Suddenly, the room was empty and I found myself sitting alone.  Apparently, the group had decided if I wasn’t going to leave, then they would, and they found another room.

Someone said the police had been called.

I decided this would be a good time to leave.

As I was leaving the building, I encountered the female-to-trans group leader consoling one of the sobbing mothers. I stopped to speak to her, thinking this might be my last chance to explain myself. But as I approached, she pulled out her phone, turned the video camera on, pointed it at me like a cross fending off a vampire, and said in slow, measured words, “I FEEL UNSAFE. YOU MUST LEAVE!”

The next day, I received a phone call from the group administrator.

I had been banned from the group.


Looking back, I feel nothing but sympathy for these parents. I am sure they truly love their children and want to do what’s best for them. And they are doing exactly what their doctors and social workers advise. These parents are simply trusting in the system.

They don’t realize the system has been gamed.

From the politicians, who pass laws forcing us to use “preferred pronouns” and “affirm” our children or risk losing them.

To the schools, who teach children as young as five that they can change their sex, and hide it from their parents at school.

To the media, who normalize transgenderism by featuring transgender characters in movies, television and the news, casting them as victims and presenting them with awards for their “bravery”.
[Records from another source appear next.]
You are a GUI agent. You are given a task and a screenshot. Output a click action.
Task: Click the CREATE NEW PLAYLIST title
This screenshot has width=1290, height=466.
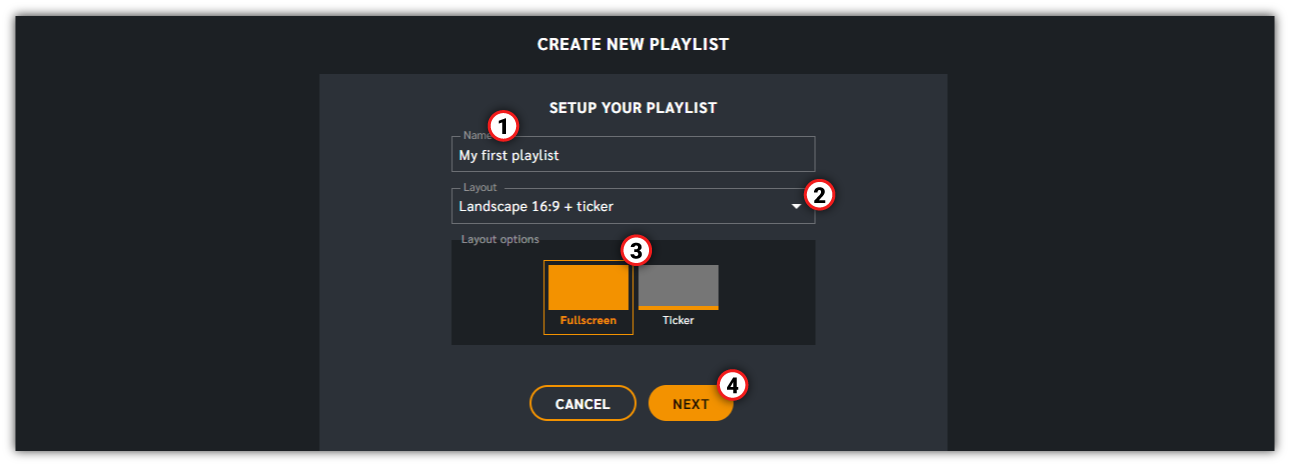pyautogui.click(x=633, y=44)
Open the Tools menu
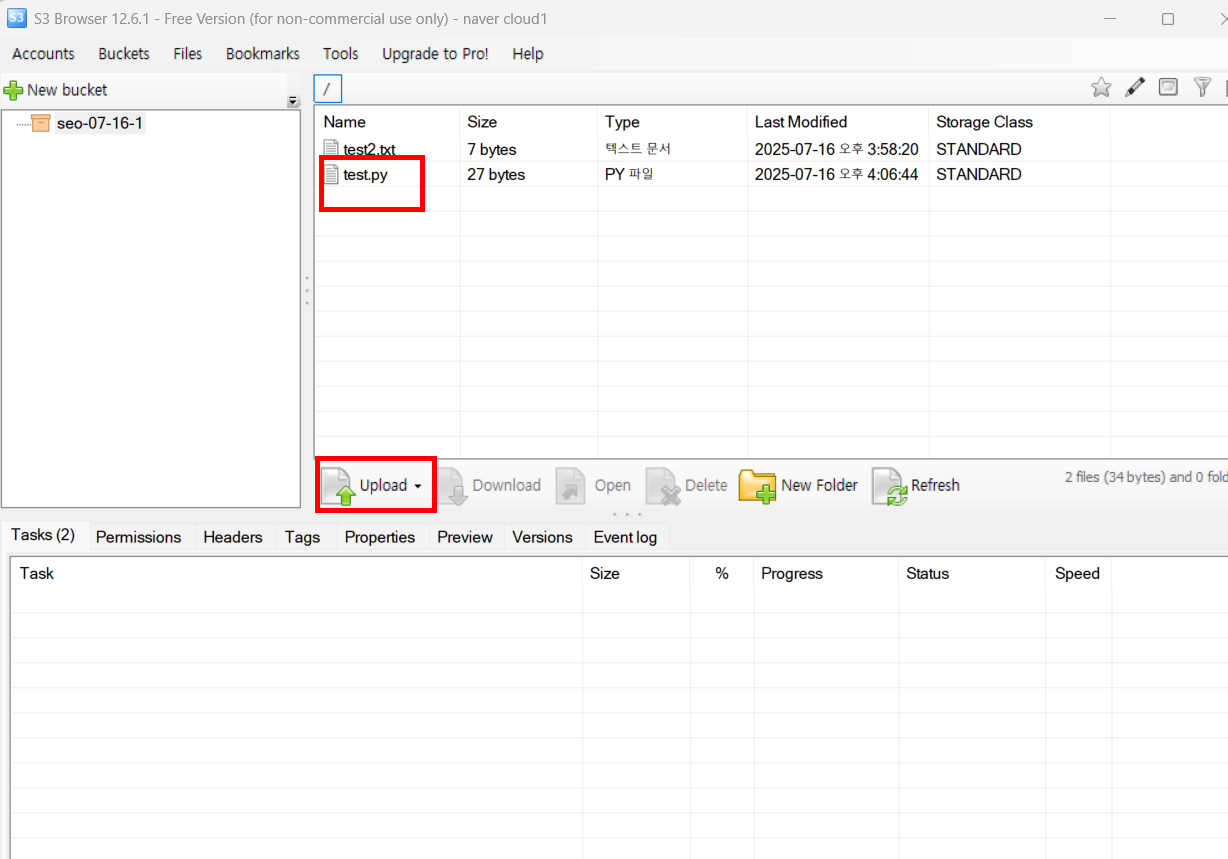 pos(340,54)
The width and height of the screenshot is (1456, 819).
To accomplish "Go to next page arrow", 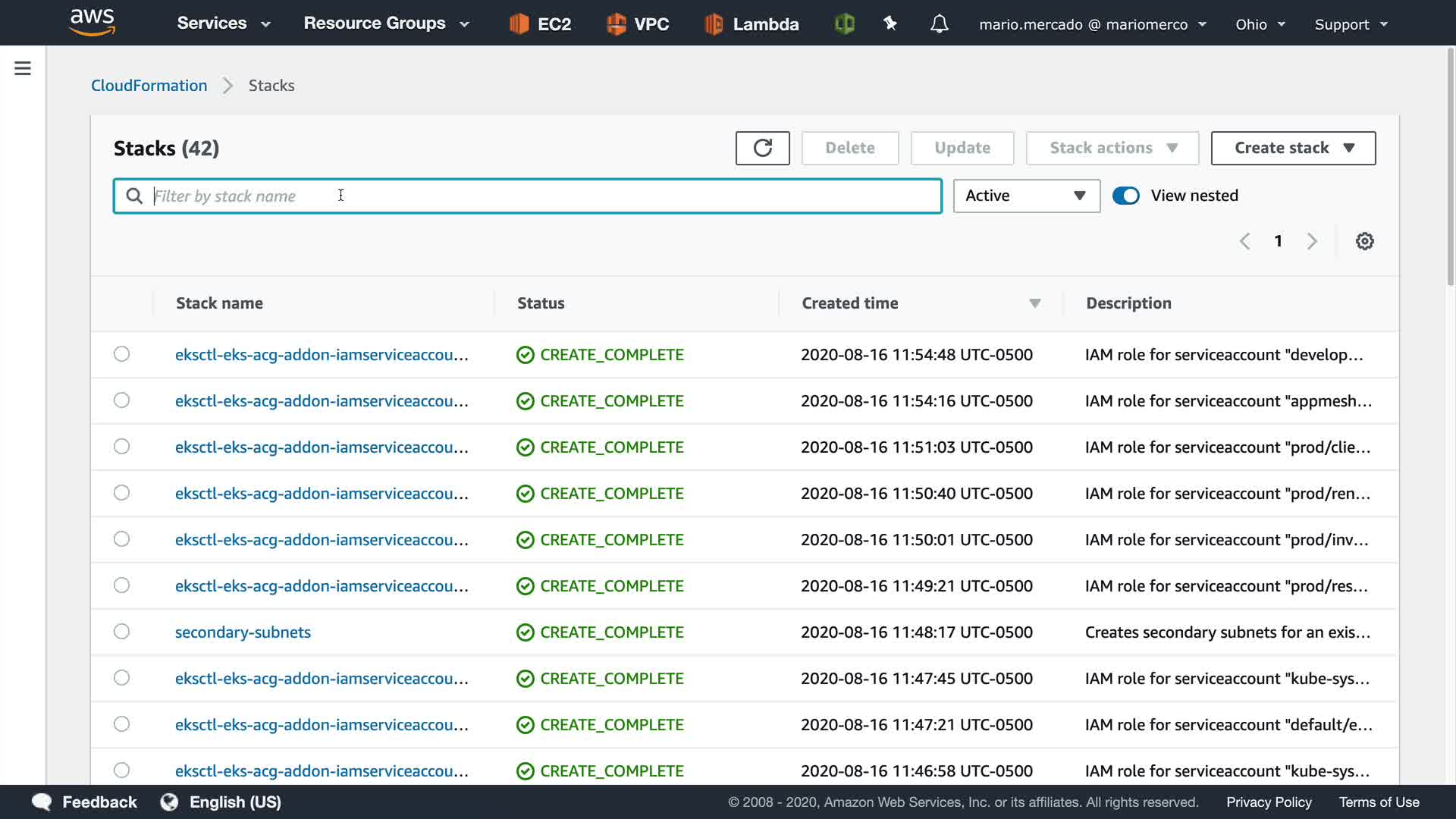I will [1312, 241].
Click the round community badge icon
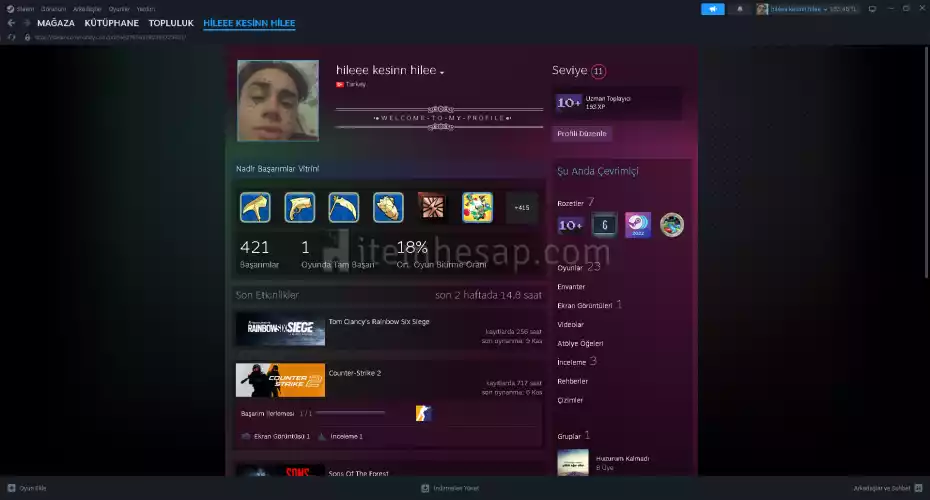The width and height of the screenshot is (930, 500). coord(672,225)
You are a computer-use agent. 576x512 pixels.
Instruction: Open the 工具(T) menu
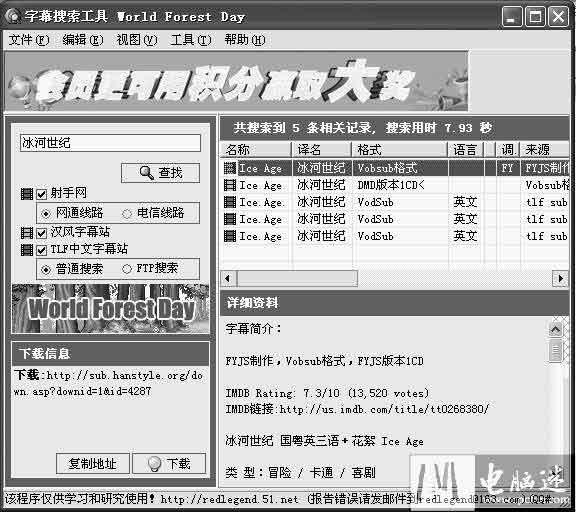pyautogui.click(x=191, y=40)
To the Internet, where sites like YouTube, Tumblr and Reddit provide a steady stream of trans-affirming propaganda.

To the universities, where women’s and gender studies departments openly deny science and rewrite history, and where health centres ‘counsel’ students on how to transition and bankroll hormone injections and surgery.

To the medical community, which is dominated by “gender specialists” who espouse The Gender Affirmative Model—a seriously flawed and unethical approach that is little more than political ideology dressed as science, while ethical professionals who speak out are fired or intimidated into silence.

The system has been gamed.

And our children, naïve and trusting, are its pawns.